89.6 Afro-indigenous subjectivity as an art of survival: "I am black, Indian and when I get angry I come out of the devil"

Wednesday, August 1, 2012: 11:35 AM
Faculty of Economics, TBA
Oral Presentation
Christina SCHRAMM , Programa de Doctorado en Estudios de la Sociedad y la Cultura, San José, Costa Rica
Ethnicized, racialized, gendered and sexualized constructions of subjectivity in Afro-indigenous Costa Rican women come alive in a complex and conflictive field of tensions between perceptions of the Self and the Other. In a context of national politics based on Whiteness and clearly separable identities, the question of “Where are you from?” may not only be asked out of curiosity by unknown people on the streets, but also from doubting family members, skeptical neighbors or institutions. It confronts Afro-indigenous women with paradoxical situations of being visibly unseen and with questions of belonging concerning family and communal membership, as well as Costa Rican citizenship.
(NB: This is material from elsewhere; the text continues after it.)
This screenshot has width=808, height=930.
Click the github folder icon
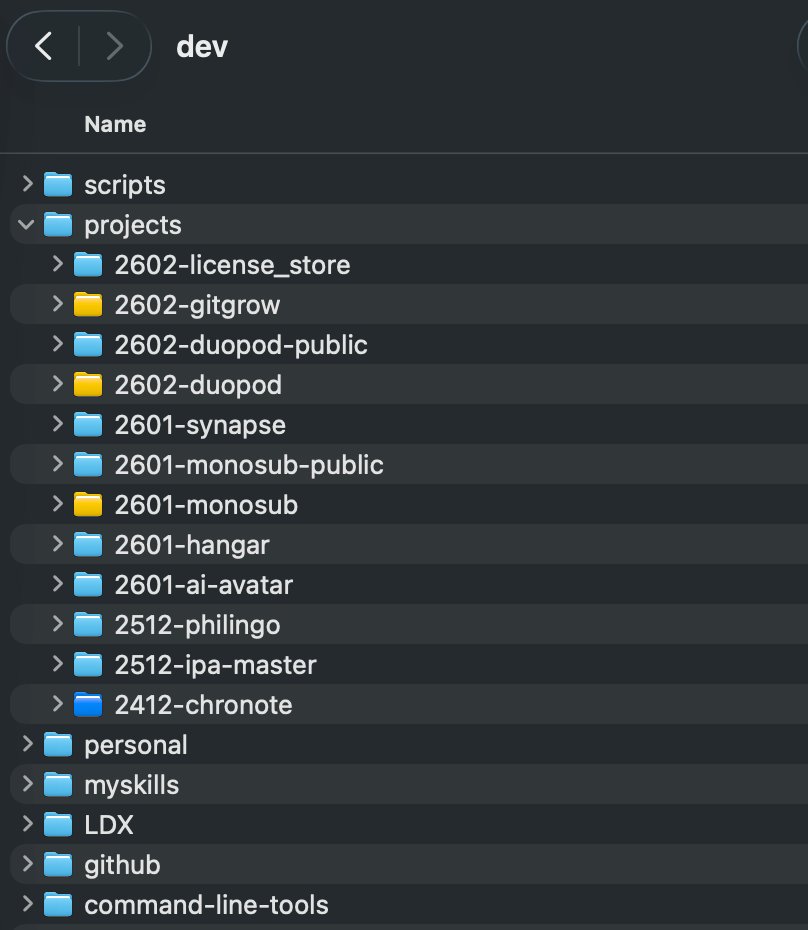tap(58, 865)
In this paper I refer to three Afro-indigenous women’s biographies. Based on fragments of narrative interviews, I will focus on how these women handle the tensions inherent to this questioning. Which psycho-emotional body language do they develop to answer the complex power relations? Creativity is needed and decides about how intersections of indigeneity, blackness, gender and sexuality are articulated explicitly and implicitly. Theoretically the analysis is nurtured by queer feminist and de/postcolonial approaches. The presentation is part of my doctoral thesis in advanced progress on subjectivities and social imaginaries of Afro-descendent and indigenous bribri women in Costa Rica that I am writing at the University of Costa Rica, in the Doctoral Program ‘Estudios de la Sociedad y la Cultura’.